Saved data entries
◇ ◇ ◇ ◇

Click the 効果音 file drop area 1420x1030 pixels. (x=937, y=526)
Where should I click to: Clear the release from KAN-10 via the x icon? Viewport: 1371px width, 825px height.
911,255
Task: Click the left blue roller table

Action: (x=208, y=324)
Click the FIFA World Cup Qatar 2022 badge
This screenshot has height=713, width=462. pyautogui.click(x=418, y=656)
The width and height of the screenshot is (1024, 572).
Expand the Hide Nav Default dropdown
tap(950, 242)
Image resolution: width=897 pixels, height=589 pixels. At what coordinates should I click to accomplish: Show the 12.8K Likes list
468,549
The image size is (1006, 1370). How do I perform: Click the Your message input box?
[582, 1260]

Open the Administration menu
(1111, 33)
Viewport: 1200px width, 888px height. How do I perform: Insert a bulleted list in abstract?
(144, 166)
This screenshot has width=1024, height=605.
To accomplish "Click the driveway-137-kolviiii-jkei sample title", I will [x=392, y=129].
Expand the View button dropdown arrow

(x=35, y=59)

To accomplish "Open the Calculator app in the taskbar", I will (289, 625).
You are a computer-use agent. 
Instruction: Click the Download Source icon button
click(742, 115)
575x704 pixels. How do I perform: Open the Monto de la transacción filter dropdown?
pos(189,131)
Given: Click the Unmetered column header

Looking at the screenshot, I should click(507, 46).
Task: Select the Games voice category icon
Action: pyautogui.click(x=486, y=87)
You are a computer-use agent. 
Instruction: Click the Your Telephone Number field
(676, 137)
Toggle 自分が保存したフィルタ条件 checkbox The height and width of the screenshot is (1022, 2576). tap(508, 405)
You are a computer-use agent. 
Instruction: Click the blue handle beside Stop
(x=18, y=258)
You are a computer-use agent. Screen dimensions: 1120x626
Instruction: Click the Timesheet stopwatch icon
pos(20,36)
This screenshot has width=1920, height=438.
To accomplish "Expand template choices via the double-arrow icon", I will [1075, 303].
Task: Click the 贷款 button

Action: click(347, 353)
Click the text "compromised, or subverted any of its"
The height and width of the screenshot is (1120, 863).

◇ ◇ ◇ ◇

### Exercise objective
Each line above with the word "will" needs to be copied.

### Exercise output
To accomplish "Click the driveway-137-kolviiii-jkei sample title", I will [x=392, y=129].
To accomplish "Open the Calculator app in the taskbar", I will (289, 625).
To accomplish "Expand template choices via the double-arrow icon", I will [1075, 303].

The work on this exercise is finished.